[DATA TO USE — start]
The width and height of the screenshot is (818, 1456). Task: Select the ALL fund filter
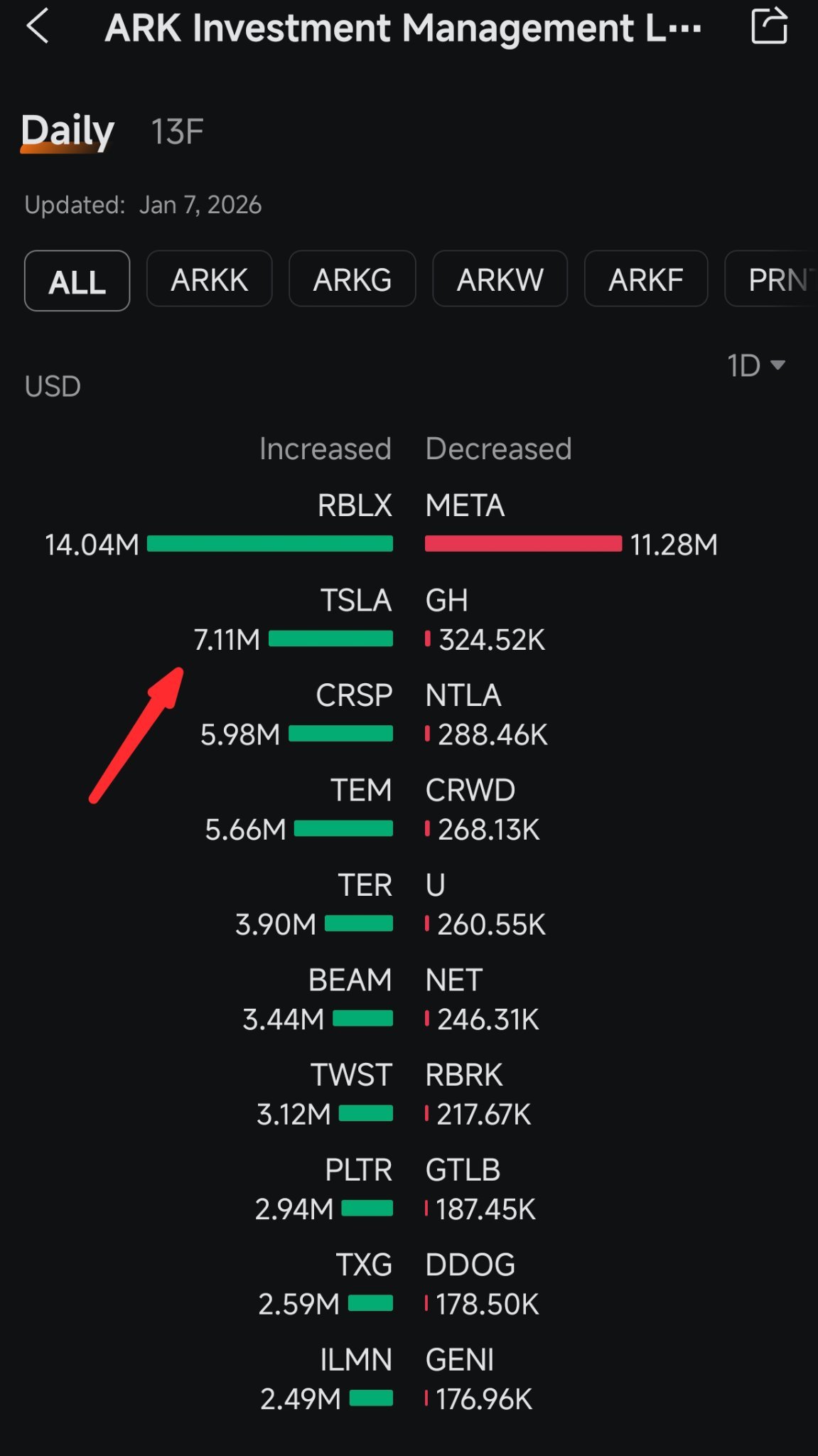coord(77,281)
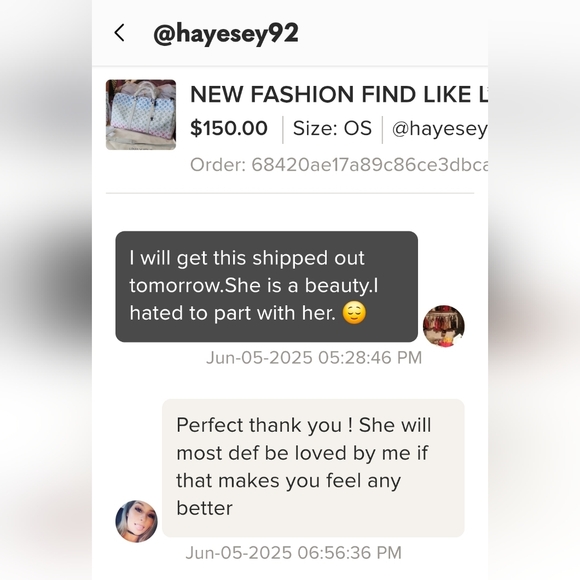This screenshot has height=580, width=580.
Task: Tap the buyer's selfie avatar icon
Action: pos(136,521)
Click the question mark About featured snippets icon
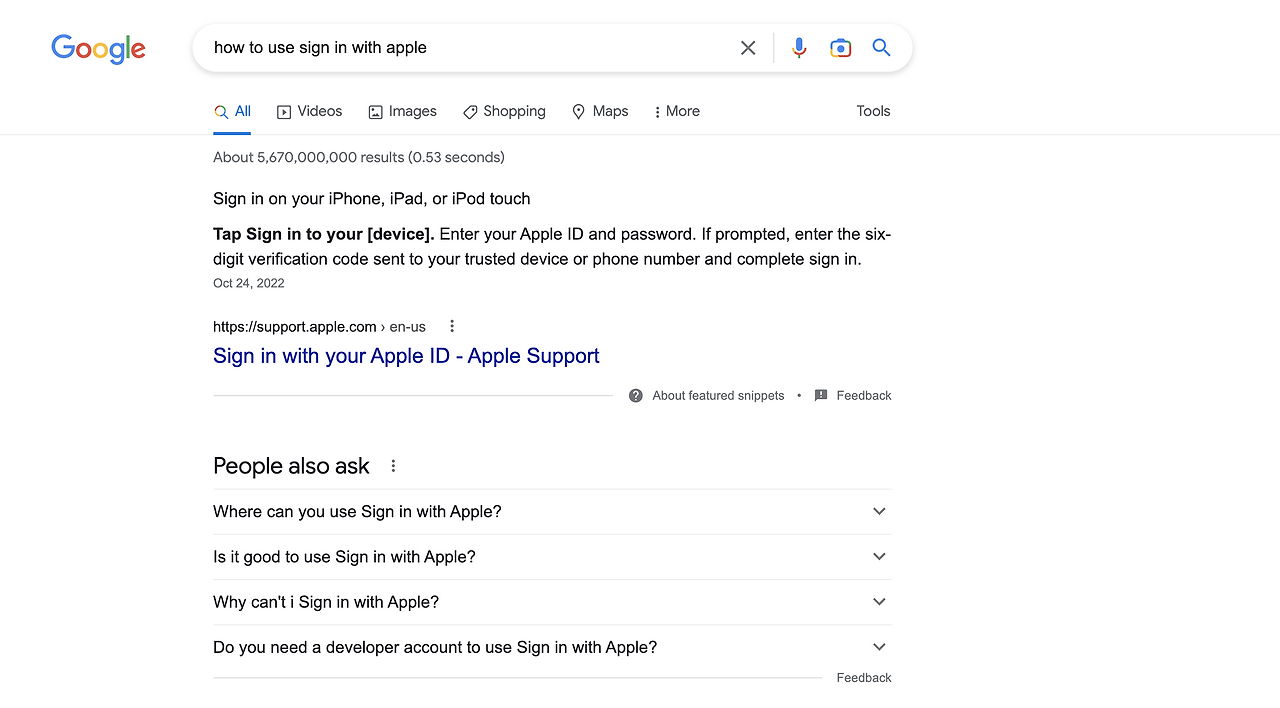 coord(636,396)
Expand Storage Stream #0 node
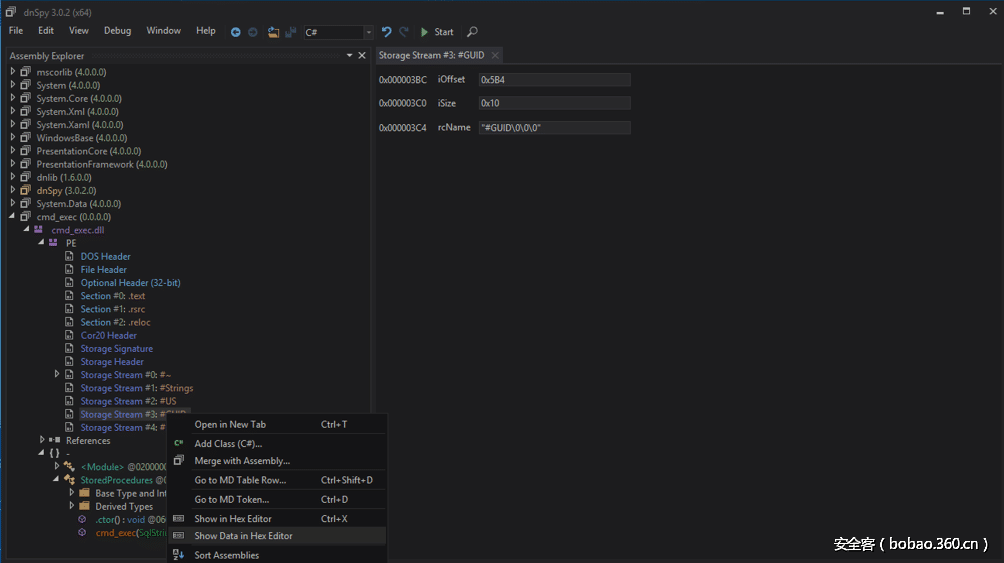The height and width of the screenshot is (563, 1004). (x=57, y=375)
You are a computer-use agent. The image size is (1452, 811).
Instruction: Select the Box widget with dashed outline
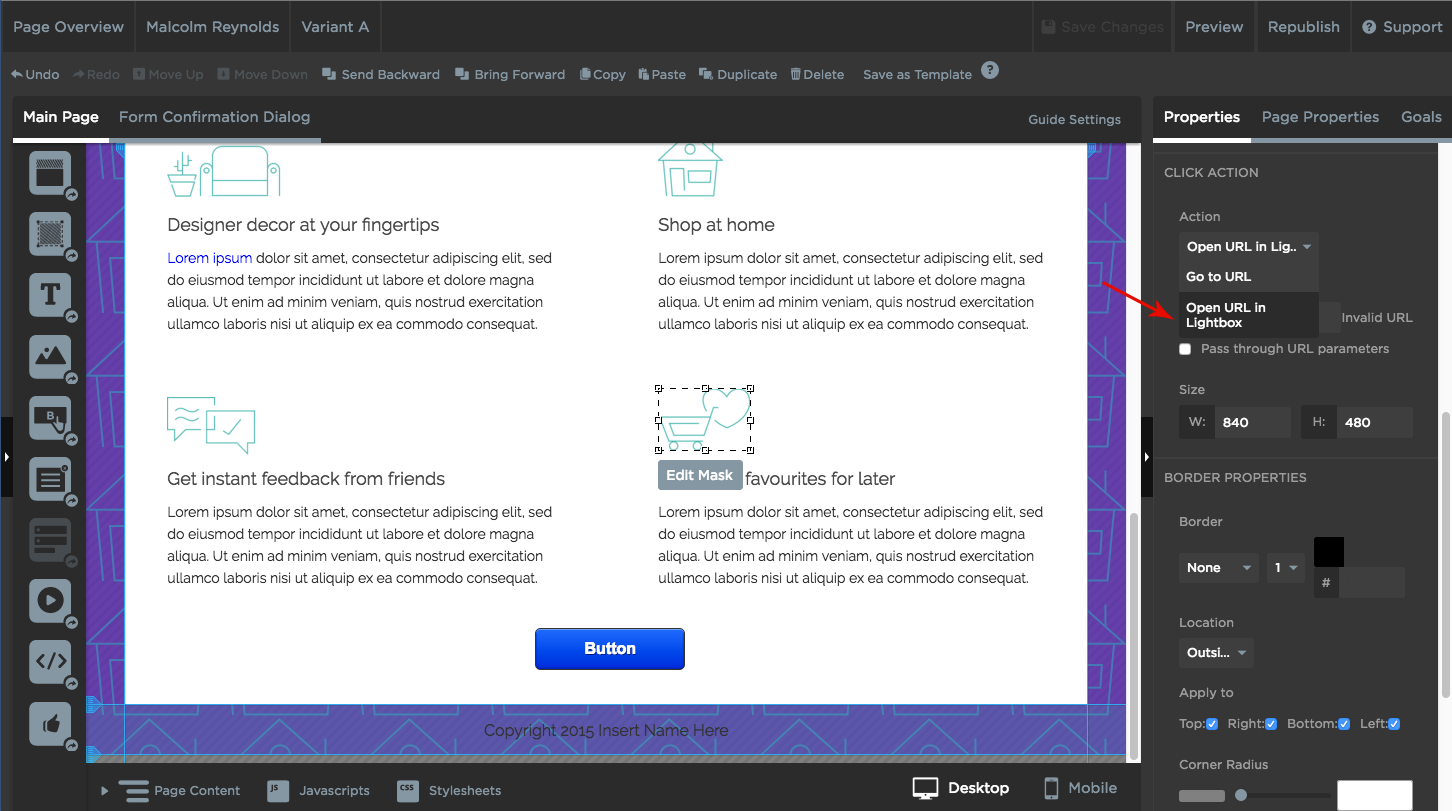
[DATA TO USE — finish]
If an entry holds a picture, leave the picture out and repeat the rest exactly.

SOLUTION BELOW
The width and height of the screenshot is (818, 1456). Task: Select the ALL fund filter
coord(77,281)
This screenshot has height=580, width=580.
Task: Tap the buyer's selfie avatar icon
Action: pos(136,521)
Click the question mark About featured snippets icon
 coord(636,396)
Expand Storage Stream #0 node
The height and width of the screenshot is (563, 1004). (x=57, y=375)
You are a computer-use agent. The image size is (1452, 811).
Instruction: Select the Box widget with dashed outline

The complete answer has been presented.